Of course, when I counsel parents, I use many more words, many reassurances, and many examples to illustrate the value of this wisdom, and I try to speak specifically and directly to each parent’s  individual concerns and circumstances, but the overall message is often the same.

I in no way mean to undermine or trivialize the questions and concerns parents often have about their children. I do recognize that there are times and circumstances when action is called for, but for all our children ask of us and need from us, perhaps the greatest gift we can give them, and what they most need from us, is patience, and trust that they will achieve developmental milestones in their own unique time, and ways.
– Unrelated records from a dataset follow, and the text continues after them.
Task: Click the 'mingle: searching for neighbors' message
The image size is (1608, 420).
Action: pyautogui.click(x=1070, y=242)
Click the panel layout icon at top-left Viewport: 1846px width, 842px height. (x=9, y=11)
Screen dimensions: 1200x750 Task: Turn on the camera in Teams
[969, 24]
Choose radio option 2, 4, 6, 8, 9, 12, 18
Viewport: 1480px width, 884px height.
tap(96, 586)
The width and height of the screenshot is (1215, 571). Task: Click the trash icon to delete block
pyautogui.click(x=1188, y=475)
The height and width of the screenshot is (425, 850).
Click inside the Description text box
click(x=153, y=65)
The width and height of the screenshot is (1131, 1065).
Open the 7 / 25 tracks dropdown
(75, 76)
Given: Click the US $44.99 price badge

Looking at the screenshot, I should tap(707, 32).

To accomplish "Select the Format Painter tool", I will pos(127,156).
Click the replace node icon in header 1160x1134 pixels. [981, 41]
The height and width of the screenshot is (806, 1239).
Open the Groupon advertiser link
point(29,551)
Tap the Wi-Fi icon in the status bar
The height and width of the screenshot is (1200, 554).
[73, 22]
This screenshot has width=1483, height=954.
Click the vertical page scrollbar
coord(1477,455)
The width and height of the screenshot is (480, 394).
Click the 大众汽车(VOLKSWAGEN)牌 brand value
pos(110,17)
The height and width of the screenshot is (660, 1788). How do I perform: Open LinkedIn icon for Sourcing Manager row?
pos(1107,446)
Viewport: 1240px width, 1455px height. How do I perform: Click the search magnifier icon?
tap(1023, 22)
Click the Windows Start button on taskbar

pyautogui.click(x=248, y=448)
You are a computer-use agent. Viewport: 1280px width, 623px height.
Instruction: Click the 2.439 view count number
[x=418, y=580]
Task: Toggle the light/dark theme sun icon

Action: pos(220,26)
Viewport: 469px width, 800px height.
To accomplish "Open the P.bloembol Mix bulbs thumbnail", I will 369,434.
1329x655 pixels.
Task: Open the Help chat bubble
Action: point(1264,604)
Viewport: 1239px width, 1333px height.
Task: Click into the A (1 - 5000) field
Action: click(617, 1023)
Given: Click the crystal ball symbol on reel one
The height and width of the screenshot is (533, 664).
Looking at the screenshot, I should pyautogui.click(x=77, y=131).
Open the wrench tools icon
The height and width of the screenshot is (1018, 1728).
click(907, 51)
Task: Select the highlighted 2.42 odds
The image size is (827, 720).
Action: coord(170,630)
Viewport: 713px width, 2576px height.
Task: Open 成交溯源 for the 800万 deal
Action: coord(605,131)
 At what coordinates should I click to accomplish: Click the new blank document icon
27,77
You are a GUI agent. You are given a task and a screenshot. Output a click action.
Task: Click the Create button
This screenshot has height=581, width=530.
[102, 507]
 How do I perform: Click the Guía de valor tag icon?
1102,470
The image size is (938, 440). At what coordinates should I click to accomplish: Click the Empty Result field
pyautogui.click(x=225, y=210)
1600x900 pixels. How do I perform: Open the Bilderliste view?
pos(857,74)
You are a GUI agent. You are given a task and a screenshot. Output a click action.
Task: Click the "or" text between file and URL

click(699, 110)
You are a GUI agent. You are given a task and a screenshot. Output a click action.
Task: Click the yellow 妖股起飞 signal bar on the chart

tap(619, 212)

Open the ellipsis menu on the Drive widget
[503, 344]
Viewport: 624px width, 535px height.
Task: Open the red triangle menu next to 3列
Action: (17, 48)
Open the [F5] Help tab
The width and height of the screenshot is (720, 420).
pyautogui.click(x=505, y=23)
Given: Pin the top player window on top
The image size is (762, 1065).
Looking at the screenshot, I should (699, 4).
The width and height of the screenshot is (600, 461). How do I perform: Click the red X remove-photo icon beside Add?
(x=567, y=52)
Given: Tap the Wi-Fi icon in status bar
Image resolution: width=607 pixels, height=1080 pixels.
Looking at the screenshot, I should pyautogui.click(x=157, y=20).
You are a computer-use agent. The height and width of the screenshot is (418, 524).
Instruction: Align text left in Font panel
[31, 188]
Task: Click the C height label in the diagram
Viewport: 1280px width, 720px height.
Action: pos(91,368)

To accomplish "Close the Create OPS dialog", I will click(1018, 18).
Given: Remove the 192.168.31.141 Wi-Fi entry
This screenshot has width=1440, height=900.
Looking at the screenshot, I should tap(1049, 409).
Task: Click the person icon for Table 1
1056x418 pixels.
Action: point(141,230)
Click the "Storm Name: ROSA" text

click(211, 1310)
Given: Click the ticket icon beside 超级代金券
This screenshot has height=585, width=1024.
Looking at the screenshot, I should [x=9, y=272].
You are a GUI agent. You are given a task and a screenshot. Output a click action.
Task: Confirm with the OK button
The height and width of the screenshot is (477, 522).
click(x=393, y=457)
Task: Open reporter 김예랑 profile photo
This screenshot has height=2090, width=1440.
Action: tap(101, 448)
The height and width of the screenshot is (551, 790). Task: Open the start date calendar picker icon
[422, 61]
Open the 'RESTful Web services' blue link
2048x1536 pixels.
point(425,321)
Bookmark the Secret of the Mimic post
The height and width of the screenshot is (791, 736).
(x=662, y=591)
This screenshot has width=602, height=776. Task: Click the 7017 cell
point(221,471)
“If I sit back, let him get to things when he’s ready, and don’t push, he does just fine. In fact, he thrives. He surprises me. He’ll become exactly who he is supposed to be, exactly when he’s supposed to.” Devon Corneal

(I  originally wrote this post on June 9, 2008. I was inspired by the article, Sink or Swim to update and republish on July 10, 2012. )

Meditation- Slowly, Slowly, Slowly

Eric Carle is one of my favorite children’s book authors. Recently S. (who is now two and a half years old) and I checked  “Slowly Slowly Slowly Said The Sloth”,  out of the library. This book delighted S. and never failed to relax her before nap time as I read it in a very quiet and s-l-o-w voice. What I really loved, (and lifted from the back of the book to share with you) was a note to readers that Eric Carle wrote that struck me as a good meditation for our times and for all of us – parents or not- so here it is:

Why are we always in such a hurry ? Rush! Rush! Rush! We scurry from here to there. We play computer games and then-quick! click! -we watch t.v. We eat fast food. Everyone tells us to make it snappy. Hurry up ! Time is flying. Step on it ! There’s so little time to be with friends, to watch a sunset, or gaze at a star-filled sky. AH, what we could learn -even if just a little-from the gentle sloth who slowly, slowly, slowly, crawls along the branch of a tree, eats a little, sleeps a lot, and lives in peace.

It strikes me that one of the paradoxes of parenting is that spending a day caring for a busy toddler can seem like it will never end, and yet this time in a child’s life is so fleeting…
One of the great gifts of parenting or caring for a young child is the many opportunities we are offered to slow down and exist in the present moment. Try to take a breath today, and create an opening to just be with your little one in a relaxed way for a few minutes or more. See if it doesn’t make a difference for both of you.